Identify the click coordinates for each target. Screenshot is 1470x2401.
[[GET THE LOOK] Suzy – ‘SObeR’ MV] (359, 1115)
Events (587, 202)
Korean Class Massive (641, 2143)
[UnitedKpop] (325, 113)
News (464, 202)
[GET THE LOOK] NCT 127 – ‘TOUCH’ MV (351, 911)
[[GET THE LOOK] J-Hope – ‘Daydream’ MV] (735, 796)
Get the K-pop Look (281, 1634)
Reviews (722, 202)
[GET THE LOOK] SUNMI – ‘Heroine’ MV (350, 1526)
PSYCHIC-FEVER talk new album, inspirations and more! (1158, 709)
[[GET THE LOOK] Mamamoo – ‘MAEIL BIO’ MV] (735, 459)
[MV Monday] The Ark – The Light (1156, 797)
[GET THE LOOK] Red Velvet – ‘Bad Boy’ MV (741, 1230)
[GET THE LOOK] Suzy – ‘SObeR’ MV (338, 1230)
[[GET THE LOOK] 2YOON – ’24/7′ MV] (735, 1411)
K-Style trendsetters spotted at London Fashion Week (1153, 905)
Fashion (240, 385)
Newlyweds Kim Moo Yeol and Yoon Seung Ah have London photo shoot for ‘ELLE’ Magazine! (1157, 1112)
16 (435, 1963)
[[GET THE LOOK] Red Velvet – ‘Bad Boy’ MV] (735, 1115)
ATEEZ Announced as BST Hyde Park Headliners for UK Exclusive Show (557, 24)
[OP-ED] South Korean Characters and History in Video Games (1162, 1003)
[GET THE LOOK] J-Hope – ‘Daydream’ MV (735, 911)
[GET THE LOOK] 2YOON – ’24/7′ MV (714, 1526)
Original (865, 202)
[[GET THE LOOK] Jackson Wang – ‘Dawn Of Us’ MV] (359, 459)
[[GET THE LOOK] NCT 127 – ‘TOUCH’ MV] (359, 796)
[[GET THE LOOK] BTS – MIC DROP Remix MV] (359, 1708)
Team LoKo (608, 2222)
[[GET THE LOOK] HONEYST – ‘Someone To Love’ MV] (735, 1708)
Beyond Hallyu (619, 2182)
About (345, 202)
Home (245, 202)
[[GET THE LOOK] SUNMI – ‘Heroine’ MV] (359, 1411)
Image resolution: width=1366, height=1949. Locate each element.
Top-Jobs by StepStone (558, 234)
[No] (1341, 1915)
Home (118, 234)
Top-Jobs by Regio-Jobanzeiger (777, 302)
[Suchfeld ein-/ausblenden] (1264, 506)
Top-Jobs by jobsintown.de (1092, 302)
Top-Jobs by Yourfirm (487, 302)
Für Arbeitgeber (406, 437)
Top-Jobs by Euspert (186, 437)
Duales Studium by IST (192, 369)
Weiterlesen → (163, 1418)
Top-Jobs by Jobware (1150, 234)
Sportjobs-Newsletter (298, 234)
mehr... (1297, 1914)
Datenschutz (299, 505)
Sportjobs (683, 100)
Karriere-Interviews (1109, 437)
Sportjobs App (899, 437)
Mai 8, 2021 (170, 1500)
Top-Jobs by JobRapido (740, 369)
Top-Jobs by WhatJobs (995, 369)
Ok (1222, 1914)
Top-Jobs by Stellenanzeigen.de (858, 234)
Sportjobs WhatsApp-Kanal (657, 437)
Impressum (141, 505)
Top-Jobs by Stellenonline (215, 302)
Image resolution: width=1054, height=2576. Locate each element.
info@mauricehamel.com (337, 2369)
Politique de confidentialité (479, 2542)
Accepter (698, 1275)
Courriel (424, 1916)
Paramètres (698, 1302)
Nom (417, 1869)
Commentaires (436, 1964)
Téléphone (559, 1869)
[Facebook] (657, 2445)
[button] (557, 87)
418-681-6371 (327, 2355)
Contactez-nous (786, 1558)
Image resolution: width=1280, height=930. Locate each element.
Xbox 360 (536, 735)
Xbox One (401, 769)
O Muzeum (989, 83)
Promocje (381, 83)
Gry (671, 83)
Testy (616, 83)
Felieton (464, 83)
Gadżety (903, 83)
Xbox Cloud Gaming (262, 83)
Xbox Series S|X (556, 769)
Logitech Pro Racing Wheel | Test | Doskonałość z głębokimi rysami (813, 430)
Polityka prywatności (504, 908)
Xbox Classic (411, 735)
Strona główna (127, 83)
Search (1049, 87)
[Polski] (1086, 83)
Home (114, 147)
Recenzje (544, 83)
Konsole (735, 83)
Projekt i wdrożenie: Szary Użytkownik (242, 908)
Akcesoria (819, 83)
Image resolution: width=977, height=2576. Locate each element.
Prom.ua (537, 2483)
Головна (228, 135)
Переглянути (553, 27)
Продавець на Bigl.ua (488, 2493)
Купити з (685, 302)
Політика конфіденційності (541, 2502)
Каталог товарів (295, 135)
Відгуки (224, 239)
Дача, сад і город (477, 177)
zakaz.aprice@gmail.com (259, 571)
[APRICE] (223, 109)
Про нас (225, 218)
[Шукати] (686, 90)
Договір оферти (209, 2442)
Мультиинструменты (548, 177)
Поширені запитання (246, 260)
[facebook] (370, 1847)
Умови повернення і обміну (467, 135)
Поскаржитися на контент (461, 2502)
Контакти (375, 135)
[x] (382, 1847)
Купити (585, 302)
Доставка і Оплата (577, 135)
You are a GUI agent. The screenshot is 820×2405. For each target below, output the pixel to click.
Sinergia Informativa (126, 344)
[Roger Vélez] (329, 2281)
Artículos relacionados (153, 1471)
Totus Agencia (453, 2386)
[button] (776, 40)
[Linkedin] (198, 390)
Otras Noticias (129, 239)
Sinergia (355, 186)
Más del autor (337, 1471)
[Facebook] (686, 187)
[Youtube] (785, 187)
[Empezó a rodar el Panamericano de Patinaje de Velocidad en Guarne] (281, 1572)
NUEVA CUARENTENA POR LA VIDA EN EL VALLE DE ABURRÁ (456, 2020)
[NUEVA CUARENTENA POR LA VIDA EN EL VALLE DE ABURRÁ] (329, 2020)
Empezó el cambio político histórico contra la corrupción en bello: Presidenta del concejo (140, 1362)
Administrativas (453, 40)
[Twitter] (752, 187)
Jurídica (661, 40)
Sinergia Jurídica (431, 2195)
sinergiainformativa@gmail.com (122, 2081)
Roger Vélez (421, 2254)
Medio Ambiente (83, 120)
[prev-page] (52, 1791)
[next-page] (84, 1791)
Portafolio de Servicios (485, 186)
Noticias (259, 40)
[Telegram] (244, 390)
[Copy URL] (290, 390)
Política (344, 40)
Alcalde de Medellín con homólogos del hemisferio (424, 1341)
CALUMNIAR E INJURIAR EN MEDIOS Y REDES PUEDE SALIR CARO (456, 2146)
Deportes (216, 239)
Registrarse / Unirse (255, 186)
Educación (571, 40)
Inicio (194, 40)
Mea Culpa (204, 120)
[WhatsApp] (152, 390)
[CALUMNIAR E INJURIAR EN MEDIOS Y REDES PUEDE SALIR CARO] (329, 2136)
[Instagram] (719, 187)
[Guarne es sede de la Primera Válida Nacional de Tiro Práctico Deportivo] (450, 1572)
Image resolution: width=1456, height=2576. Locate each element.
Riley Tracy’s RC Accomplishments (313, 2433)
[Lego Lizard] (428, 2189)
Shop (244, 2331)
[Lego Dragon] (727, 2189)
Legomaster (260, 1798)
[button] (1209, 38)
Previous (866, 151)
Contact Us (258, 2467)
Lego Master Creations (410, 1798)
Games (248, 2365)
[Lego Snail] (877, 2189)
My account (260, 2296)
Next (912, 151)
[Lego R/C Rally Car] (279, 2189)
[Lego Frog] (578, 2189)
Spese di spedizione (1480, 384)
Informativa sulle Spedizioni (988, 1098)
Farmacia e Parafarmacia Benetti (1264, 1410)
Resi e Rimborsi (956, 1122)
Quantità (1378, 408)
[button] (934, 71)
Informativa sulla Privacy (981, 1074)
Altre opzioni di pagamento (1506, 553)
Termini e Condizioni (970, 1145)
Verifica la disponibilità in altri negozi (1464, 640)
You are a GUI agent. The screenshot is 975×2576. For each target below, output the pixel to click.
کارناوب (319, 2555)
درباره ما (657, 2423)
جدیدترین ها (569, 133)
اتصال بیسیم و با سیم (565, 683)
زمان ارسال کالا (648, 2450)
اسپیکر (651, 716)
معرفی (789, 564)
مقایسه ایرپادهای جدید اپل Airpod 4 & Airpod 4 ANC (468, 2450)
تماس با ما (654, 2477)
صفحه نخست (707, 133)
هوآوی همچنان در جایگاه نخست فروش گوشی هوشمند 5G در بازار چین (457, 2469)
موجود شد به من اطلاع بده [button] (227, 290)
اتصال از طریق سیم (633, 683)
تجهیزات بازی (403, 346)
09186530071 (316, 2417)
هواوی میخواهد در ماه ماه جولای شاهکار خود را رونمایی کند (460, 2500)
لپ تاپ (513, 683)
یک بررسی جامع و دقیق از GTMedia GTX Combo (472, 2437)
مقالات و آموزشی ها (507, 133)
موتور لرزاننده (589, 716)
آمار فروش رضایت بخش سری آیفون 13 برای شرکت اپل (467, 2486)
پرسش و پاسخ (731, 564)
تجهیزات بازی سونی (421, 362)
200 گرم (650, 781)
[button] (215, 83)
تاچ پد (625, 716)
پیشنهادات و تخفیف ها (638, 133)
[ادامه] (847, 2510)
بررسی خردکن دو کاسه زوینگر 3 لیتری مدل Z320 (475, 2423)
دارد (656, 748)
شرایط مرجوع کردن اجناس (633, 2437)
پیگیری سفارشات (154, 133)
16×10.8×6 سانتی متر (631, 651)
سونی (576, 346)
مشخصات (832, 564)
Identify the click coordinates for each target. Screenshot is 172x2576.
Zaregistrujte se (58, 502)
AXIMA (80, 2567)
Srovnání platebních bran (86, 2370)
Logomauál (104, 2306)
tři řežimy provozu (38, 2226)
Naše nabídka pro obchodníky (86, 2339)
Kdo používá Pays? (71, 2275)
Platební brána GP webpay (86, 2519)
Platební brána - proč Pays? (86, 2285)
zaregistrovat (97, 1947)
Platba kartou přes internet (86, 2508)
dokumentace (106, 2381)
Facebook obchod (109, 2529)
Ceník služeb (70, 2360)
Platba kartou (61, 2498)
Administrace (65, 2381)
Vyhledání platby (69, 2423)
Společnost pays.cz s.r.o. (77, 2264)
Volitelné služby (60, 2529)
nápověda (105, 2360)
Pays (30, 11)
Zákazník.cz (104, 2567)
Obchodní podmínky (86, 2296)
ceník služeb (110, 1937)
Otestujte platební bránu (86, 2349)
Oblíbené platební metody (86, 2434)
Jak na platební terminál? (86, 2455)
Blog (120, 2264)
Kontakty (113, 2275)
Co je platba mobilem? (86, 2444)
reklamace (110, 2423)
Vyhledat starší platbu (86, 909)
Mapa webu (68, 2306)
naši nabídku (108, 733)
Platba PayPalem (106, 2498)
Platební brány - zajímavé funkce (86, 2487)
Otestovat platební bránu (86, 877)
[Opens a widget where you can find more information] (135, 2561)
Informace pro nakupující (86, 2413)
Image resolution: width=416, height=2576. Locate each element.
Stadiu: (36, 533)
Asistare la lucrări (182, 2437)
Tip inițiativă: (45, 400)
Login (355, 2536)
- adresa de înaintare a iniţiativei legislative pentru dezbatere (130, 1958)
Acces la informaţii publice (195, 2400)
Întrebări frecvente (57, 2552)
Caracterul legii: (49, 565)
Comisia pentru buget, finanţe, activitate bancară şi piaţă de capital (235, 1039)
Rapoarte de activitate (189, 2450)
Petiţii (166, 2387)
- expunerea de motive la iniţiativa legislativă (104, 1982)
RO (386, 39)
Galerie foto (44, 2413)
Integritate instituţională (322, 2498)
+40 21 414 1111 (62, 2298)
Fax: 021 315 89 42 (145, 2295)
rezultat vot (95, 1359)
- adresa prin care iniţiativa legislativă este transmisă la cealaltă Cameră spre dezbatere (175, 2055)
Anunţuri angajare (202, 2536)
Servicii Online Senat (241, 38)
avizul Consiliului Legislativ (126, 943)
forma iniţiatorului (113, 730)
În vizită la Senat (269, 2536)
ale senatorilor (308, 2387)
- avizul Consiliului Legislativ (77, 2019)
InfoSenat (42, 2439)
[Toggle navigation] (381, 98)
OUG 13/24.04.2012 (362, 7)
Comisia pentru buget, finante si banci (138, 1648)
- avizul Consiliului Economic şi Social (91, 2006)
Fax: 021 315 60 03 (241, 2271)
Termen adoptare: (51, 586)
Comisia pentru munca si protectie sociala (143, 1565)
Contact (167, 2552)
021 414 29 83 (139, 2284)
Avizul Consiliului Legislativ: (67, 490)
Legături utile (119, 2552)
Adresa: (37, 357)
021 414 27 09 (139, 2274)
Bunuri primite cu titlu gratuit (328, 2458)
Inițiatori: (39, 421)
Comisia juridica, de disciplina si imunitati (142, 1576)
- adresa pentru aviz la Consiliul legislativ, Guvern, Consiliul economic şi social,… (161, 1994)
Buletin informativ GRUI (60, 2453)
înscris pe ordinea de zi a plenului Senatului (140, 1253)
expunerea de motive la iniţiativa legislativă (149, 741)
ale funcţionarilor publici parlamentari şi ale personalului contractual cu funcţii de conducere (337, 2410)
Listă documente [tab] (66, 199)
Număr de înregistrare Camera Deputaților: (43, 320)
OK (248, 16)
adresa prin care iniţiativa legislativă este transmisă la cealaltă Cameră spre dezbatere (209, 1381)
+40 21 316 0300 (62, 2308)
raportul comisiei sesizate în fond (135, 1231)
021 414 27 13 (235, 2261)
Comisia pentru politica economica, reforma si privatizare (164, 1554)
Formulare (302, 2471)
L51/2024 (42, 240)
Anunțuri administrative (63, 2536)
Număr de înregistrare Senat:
- - - - - - -
Go to the line with "Переглянути (553, 27)" in the entries above and repeat every line from there through the line with "Games (248, 2365)", exactly and with no other text.

SOLVED EXERCISE:
Переглянути (553, 27)
Продавець на Bigl.ua (488, 2493)
Купити з (685, 302)
Політика конфіденційності (541, 2502)
Каталог товарів (295, 135)
Відгуки (224, 239)
Дача, сад і город (477, 177)
zakaz.aprice@gmail.com (259, 571)
[APRICE] (223, 109)
Про нас (225, 218)
[Шукати] (686, 90)
Договір оферти (209, 2442)
Мультиинструменты (548, 177)
Поширені запитання (246, 260)
[facebook] (370, 1847)
Умови повернення і обміну (467, 135)
Поскаржитися на контент (461, 2502)
Контакти (375, 135)
[x] (382, 1847)
Купити (585, 302)
Доставка і Оплата (577, 135)
You are a GUI agent. The screenshot is 820×2405. For each target below, output the pixel to click.
Sinergia Informativa (126, 344)
[Roger Vélez] (329, 2281)
Artículos relacionados (153, 1471)
Totus Agencia (453, 2386)
[button] (776, 40)
[Linkedin] (198, 390)
Otras Noticias (129, 239)
Sinergia (355, 186)
Más del autor (337, 1471)
[Facebook] (686, 187)
[Youtube] (785, 187)
[Empezó a rodar el Panamericano de Patinaje de Velocidad en Guarne] (281, 1572)
NUEVA CUARENTENA POR LA VIDA EN EL VALLE DE ABURRÁ (456, 2020)
[NUEVA CUARENTENA POR LA VIDA EN EL VALLE DE ABURRÁ] (329, 2020)
Empezó el cambio político histórico contra la corrupción en bello: Presidenta del concejo (140, 1362)
Administrativas (453, 40)
[Twitter] (752, 187)
Jurídica (661, 40)
Sinergia Jurídica (431, 2195)
sinergiainformativa@gmail.com (122, 2081)
Roger Vélez (421, 2254)
Medio Ambiente (83, 120)
[prev-page] (52, 1791)
[next-page] (84, 1791)
Portafolio de Servicios (485, 186)
Noticias (259, 40)
[Telegram] (244, 390)
[Copy URL] (290, 390)
Política (344, 40)
Alcalde de Medellín con homólogos del hemisferio (424, 1341)
CALUMNIAR E INJURIAR EN MEDIOS Y REDES PUEDE SALIR CARO (456, 2146)
Deportes (216, 239)
Registrarse / Unirse (255, 186)
Educación (571, 40)
Inicio (194, 40)
Mea Culpa (204, 120)
[WhatsApp] (152, 390)
[CALUMNIAR E INJURIAR EN MEDIOS Y REDES PUEDE SALIR CARO] (329, 2136)
[Instagram] (719, 187)
[Guarne es sede de la Primera Válida Nacional de Tiro Práctico Deportivo] (450, 1572)
Image resolution: width=1456, height=2576. Locate each element.
Riley Tracy’s RC Accomplishments (313, 2433)
[Lego Lizard] (428, 2189)
Shop (244, 2331)
[Lego Dragon] (727, 2189)
Legomaster (260, 1798)
[button] (1209, 38)
Previous (866, 151)
Contact Us (258, 2467)
Lego Master Creations (410, 1798)
Games (248, 2365)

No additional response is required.